The ICU, or the Intensive Care Unit, is a specialized department in the hospital which provides intensive-care medicine to patients who have undergone recent procedures or surgeries for a variety of reasons. These designated intensive care areas are for various medicine specialties and include a range of units such as the neonatal intensive care unit, psychiatric intensive care unit, cardiac surgery intensive care unit, medical surgical intensive care unit, surgical intensive care unit, coronary care unit, and cardiovascular intensive care unit. If you recently were in any of these intensive care units and are being released to receive in-home care, there are a variety of things to consider making this transition easy and comfortable for you.
Before you even leave the hospital, you will first go through an assessment to wager your physical, psychological and emotional stability as going home from being in the ICU can be a tough transition in the beginning. Your healthcare team will provide you with everything you need before you leave the ICU which include detailed care instructions, physical therapy, and medications, and go over any questions you might have. Your rehabilitation goals will also be discussed if it pertains to your particular case.Â Before going home, you will need to organize in-home care by contacting your insurance company to see if this service is available and getting a nurse who is trained and skilled in the type of home care and rehabilitation from home that you will need. This nurse will be highly trained and offer the same quality of care that your ICU nurses did.

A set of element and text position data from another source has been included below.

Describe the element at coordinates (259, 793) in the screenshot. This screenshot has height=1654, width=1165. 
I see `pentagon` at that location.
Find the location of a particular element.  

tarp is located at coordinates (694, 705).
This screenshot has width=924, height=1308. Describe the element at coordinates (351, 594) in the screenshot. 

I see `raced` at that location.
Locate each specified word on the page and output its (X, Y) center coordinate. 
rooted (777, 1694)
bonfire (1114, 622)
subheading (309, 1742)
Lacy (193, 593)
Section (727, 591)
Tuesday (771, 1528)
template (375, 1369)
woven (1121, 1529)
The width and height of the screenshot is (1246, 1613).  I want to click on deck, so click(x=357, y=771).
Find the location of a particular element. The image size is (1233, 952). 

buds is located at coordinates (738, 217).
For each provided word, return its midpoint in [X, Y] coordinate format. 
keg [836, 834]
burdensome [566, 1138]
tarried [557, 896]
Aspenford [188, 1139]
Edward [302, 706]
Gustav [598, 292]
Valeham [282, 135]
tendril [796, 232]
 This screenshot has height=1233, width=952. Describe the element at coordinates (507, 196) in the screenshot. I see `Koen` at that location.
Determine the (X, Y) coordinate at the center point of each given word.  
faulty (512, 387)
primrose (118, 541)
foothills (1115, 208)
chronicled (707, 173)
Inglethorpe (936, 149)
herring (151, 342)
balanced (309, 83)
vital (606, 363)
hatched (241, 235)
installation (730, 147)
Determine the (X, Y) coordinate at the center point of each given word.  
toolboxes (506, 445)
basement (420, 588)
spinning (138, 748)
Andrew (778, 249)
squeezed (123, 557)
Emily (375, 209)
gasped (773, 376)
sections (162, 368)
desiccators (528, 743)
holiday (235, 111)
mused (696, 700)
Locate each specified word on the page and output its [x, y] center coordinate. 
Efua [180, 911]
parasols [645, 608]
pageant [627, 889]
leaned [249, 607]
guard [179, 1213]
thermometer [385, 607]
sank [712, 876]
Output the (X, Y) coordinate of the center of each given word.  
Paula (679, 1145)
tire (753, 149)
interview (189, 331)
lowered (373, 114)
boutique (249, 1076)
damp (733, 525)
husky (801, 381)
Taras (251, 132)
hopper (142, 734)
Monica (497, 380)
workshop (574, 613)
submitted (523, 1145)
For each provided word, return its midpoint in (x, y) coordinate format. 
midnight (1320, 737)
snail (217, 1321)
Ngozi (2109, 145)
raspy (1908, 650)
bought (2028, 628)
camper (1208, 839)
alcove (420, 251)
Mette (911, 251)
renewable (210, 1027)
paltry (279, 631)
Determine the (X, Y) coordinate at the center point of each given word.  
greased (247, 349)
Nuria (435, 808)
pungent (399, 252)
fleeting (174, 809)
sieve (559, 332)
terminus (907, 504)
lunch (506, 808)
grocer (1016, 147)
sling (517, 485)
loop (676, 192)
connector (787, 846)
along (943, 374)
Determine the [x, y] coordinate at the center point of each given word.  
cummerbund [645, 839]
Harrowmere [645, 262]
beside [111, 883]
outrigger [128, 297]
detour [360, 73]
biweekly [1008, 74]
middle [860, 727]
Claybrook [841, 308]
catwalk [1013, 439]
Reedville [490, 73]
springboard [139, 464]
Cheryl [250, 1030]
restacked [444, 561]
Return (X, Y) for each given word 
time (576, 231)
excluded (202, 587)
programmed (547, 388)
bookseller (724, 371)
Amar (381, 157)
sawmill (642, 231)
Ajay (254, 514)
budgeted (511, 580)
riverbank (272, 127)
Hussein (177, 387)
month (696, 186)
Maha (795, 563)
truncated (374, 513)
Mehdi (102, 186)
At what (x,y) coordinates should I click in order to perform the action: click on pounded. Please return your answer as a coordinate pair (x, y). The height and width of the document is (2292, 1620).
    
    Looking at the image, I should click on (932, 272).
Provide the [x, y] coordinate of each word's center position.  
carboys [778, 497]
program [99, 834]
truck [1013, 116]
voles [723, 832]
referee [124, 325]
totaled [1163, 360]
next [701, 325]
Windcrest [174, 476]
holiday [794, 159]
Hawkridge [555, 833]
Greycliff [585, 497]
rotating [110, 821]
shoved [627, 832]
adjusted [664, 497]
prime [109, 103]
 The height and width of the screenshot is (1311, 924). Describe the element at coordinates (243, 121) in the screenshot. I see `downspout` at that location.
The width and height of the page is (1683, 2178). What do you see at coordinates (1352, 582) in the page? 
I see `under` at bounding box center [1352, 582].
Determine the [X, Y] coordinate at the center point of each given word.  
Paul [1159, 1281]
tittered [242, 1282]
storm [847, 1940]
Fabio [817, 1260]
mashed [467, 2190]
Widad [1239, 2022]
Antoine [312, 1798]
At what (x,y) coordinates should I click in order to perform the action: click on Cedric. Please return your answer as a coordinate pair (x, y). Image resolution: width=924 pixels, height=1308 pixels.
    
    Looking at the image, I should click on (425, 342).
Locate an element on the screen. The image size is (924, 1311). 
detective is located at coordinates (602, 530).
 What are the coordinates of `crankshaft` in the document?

The toughest part of the transition between the ICU and in-home care is that you will not have the same support as you did in the hospital. You may feel depressed or frustrated in the beginning as you may not feel like you are recovering as quickly as before, and many people feel safer being in the hospital environment. Start by setting small goals for yourself at home whether this is to stand up, take a few steps or simply to sit up on your own without assistance from your nurse or physical therapist. With each small goal you make for yourself and achieve, the less depressed you will become in your new home environment. Don’t push yourself too far and forgot about your recovery; get plenty of rest and follow the nurse’s instructions if you are trying to do too much, too quickly.
If you have just recovered from an injury or critical illness, it may take some time finding your groove again and getting back to your daily routine. However with vigilance, patience and persistence, you will be able to do this gradually. Your recovery time and how long it takes to get a new daily routine depends entirely on the type of procedure or illness you are recovering from. Having positive thinking and being optimistic about your recovery can make a big difference in how well and how quickly you feel like yourself again.